UR-WG meeting Summary from OGF 28
Hi, Here is a summary of the discussion at OGF28. It was a good session with lots of open discussion, hence the summary rather than minutes which were a little more chaotic. In Brief: Andrea Presented some ideas about storage usage records reflecting on the existing UR format. We discussed about individual parameters and also had a much wider discussion about storage accounting in general. Jules also gave input about aggregate records - raising questions and making some points. I assume (and it seems to already be happening) that the discussion will continue via the mailing list. Many thanks to all who contributed! - and thanks to the UR-WG for allowing us to hold a session in their stead. cheers johnk Summary from ur-wg meeting OGF 28 Andrea Cristofori: Acting as chair John Kennedy: Taking notes Contributing to Discussion Andreas Cristofori, John Gordon, John Kennedy, Johannes Reetz, Jules Wolfrat 1) Storage Accounting: following presentation from Andrea Andrea gave a presentation during which there was much open discussion. The initial focus was on Storage Accounting in General followed by a step through the existing Usage Record Format to see if any of the Properties can be re-used and also if we would need to add new Properties.
From Andrea's list
-- Available for use --
*RecordIdentity
*LocalUserId
*Charge
*ProjectName
*Disk
*TimeDuration
*TimeInstant
*GlobalUsername
*Extension
-- New --
*GlobalField
*LocalField
-- Available but to be Changed --
*Network
*Status
*Host
*SubmitHost
*ServiceLevel
Comments to the properties:
*RecordIdentity*
A hash of the record?
*LocalUserID*
Should be fine
*Charge*
Seems quite difficult to tie down.
Does a site determine this.
Is this related to accounting or billing.
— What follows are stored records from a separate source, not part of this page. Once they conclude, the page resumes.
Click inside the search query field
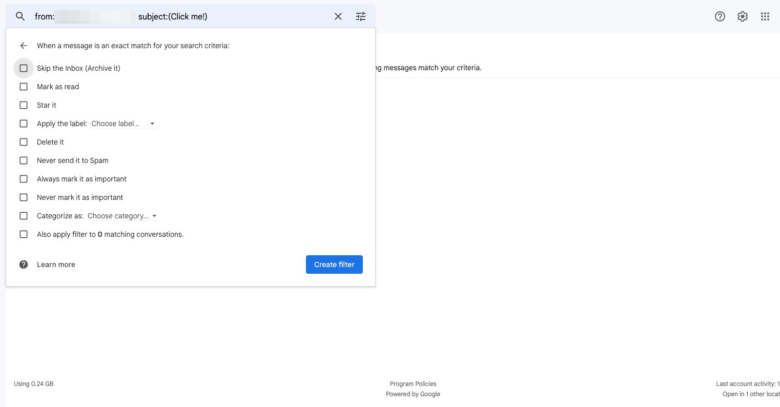 click(x=256, y=16)
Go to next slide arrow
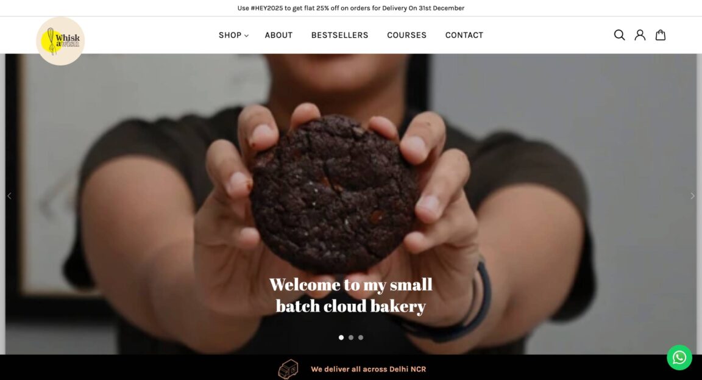 (692, 196)
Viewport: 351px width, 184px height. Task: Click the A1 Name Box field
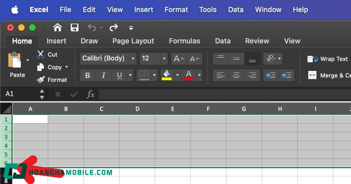click(20, 94)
How do you define a charge - if not from the site.
*ProjectName*
Should be fine
*Disk*
May be able to use
*TimeDuration*
This would possibly be in accounting for jobs, and also aggregates.
Split accounting into jobs and traditional storage.
*Time Instant*
Unclear
*GlobalUsername*
Should be OK
*Extension*
Needs some discussion
*GlobalField* - global file identifier - only relevant if at a file level.
(back to the questions of file or user/group accounting)
*LocalFile* - similar to global file (local storage object)
*Network* - should we divide the network usage from the storage usage.
amount of data transferred, protocol, network characteristics...
*Status*
only makes sense at a file level - but what does it mean?
If the file exists on the system? or if it's available?
In comparison with jobs - jobs records not needed while a job is executing.
You could have 2 entries created/available and deleted.
Doesn't make sense in the aggregate(user+group) model.
*Host*
look at how this is handled in the glue schema.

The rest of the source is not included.